AIM OF THE TASK: Find each line in the rows below that contains the string "pixels" and copy those lines out in full.

** begin DATA **

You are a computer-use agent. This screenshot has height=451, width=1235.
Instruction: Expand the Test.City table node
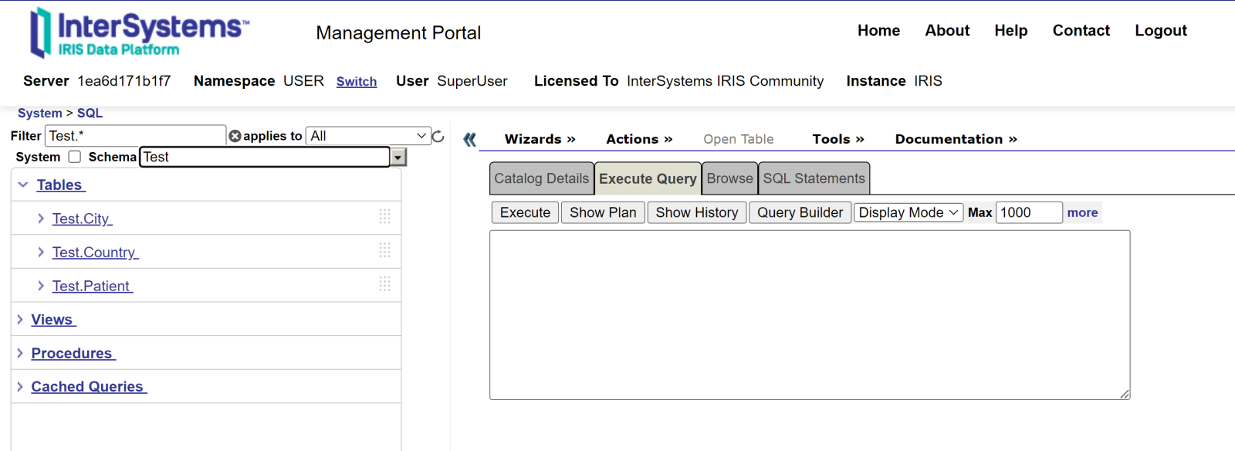point(41,219)
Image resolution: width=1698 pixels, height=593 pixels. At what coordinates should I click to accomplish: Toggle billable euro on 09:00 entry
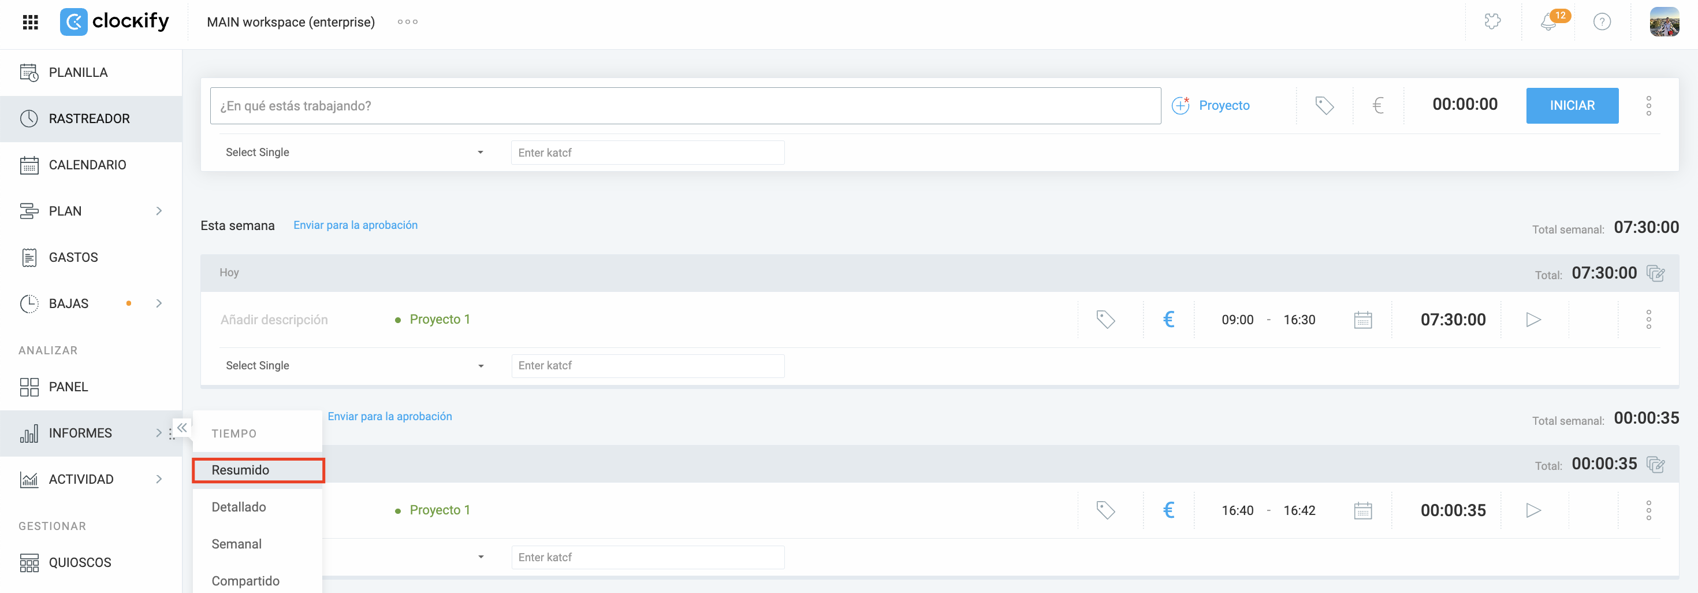[1169, 320]
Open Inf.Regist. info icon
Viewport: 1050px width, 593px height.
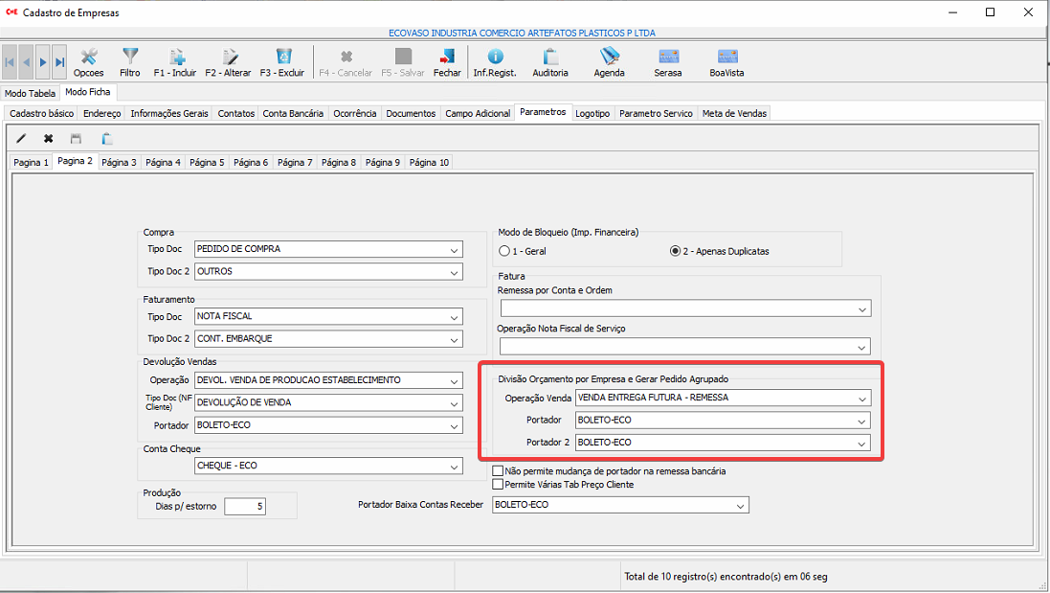tap(495, 57)
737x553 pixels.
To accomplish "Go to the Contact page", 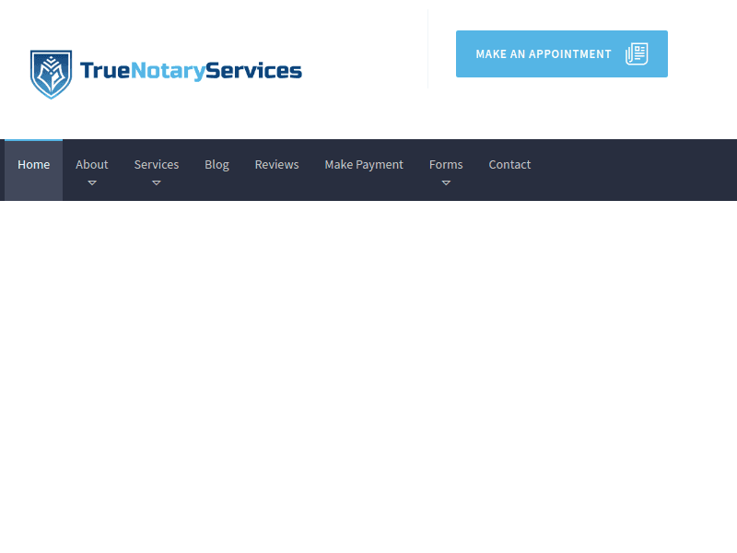I will 509,165.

** end DATA **

SOLUTION TO THIS EXERCISE:
Image resolution: width=1698 pixels, height=593 pixels. At what coordinates should I click to accomplish: Toggle billable euro on 09:00 entry
737x553 pixels.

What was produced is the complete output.